**Sumber**
-=-=-
Harbul Musthalahat: Sebuah Perang Tanpa Darah
Oleh Ikhsan Jannata
Di era milenial seperti hari ini, istilah atau terminologi adalah suatu alat yang menjadi sebab pertikaian dan peperangan di antara umat manusia, terkhusus umat Islam. Banyak istilah-istilah baru yang masuk ke dalam ranah akidah dan pemikiran Islam, yang kemudian istilah-istilah ini dijadikan senjata baru untuk menghancurkan kaum muslimin.[1]
Zaman ini, paradigma perang telah berubah, bukan lagi seperti perang konvensional yang kemenangannya hanya diukur dengan mati atau musnahnya lawan, tapi diukur dari sejauh mana subjek mampu mengubah cara berfikir musuhnya, dengan ide-ide dan pemikiran sesuai yang dikehendaki. Para ahli menyebut perang ini dengan istilah “Perang Generasi Ke Empat” (Fourth Generation Warfare atau 4GW).
Fenomena ini, jika kita kembalikan kepada hadits Rasulullah ﷺ, telah diisyaratkan jauh-jauh hari oleh beliau, dalam sebuah hadits Rasulullah ﷺ bersabda
لَيَشْرَبُ أُنَاسٌ مِنْ أُمَّتِي الْخَمْرِ يَسُمُّوْنَهَا بِغَيْرِ اِسْمِهَا
“Akan ada sekelompok orang dari umatku yang meminum khamr dan menyebut khamr dengan nama lain.” (HR. Ibnu Majah dan Ibnu Hibban)[2]
Pengertian Harbul Musthalahat
Secara etimologi kata حرب memiliki arti perang atau pertempuran. Adapun secara terminologi adalah sebuah aksi fisik dan non-fisik antara dua atau lebih kelompok manusia untuk melakukan dominasi di wilayah yang dipertentangkan.
Secara etimologi اصطلح merupakan bentuk humasi dari fiil صلح yang memiliki arti berbuat baik, kesepakatan, perdamaian. Adapun secara terminologi yaitu kesepakatan sesuatu kaum terhadap suatu ungkapan.
Jika keduanya digabungkan maka artinya merupakan peperangan dengan suatu agenda besar yaitu ingin menimpakan bahaya dan kehancuran pemikiran atau ideologi umat Islam melalui istilah-istilah yang telah ditetapkan oleh Syari’ (Allah ﷻ).
Macam-Macam Istilah Menurut Para Ulama
Para ulama telah membagi istilah syariah menjadi tiga bagian:
1. Haqiqah Lughawiyah
Haqiqah lughawiyah adalah kata atau istilah yang digunakan berdasarkan makna bahasanya, yaitu makna yang dibuat oleh orang Arab sejak awal. Misal: kata shalat dimaknai dengan berdoa; zakat dimaknai dengan menyucikan; riba dimaknai pertumbuhan; jihad dimaknai denagan bersungguh-sungguh, dan sebagainya.
-=-=-
**Kumpulan Data**

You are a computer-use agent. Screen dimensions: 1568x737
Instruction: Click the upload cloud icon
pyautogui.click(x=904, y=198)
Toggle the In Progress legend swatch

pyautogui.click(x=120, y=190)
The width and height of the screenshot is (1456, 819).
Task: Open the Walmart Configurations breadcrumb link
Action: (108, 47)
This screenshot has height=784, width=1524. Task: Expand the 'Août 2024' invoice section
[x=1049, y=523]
-=-=-
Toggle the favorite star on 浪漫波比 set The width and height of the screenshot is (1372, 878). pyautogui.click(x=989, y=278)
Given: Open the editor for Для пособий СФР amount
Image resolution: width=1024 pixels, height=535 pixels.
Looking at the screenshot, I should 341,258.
-=-=-
**Soal Tertulis 1**
Tuliskan kembali bagian sumber antara "Macam-Macam Istilah Menurut" dan "bersungguh-sungguh, dan sebagainya.", termasuk keduanya, dengan mengganti kata "dimaknai" menjadi "diartikan".
**Soal Tertulis 2**
Menurut sumber, dengan istilah apa para ahli menyebut perang yang kemenangannya diukur dari sejauh mana subjek mampu mengubah cara berpikir musuhnya?
**Soal Tertulis 3**
Kata apa saja yang dijadikan contoh haqiqah lughawiyah dalam sumber?
Baris-baris data tersebut diambil dari sumber lain.

**Jawaban Benar 1**
Macam-Macam Istilah Menurut Para Ulama
Para ulama telah membagi istilah syariah menjadi tiga bagian:
1. Haqiqah Lughawiyah
Haqiqah lughawiyah adalah kata atau istilah yang digunakan berdasarkan makna bahasanya, yaitu makna yang dibuat oleh orang Arab sejak awal. Misal: kata shalat diartikan dengan berdoa; zakat diartikan dengan menyucikan; riba diartikan pertumbuhan; jihad diartikan denagan bersungguh-sungguh, dan sebagainya.

**Jawaban Benar 2**
Perang Generasi Ke Empat (Fourth Generation Warfare atau 4GW).

**Jawaban Benar 3**
shalat, zakat, riba, jihad